> WHAT IS NEEDED
In the data below, find the line containing "Click the DPAD left arrow", then set down that line and every later line up to and including the line containing "Click the Hardware", exactly.
EXERCISE DATA section start
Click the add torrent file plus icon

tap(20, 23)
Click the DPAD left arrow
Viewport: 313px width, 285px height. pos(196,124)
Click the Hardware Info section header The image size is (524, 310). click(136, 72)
EXERCISE DATA section end
EXERCISE DATA section start
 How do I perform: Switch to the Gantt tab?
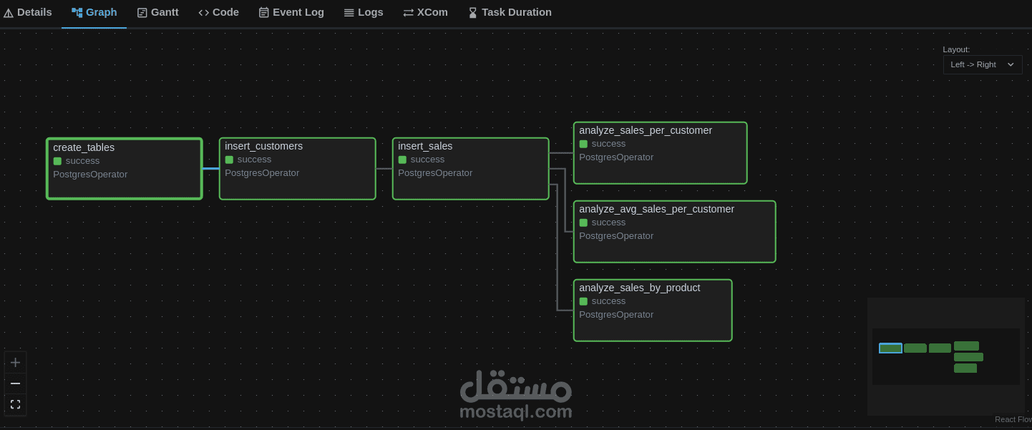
EXERCISE DATA section end
> COMPLETED EXERCISE
Click the DPAD left arrow
Viewport: 313px width, 285px height. pos(196,124)
Click the Hardware Info section header The image size is (524, 310). click(136, 72)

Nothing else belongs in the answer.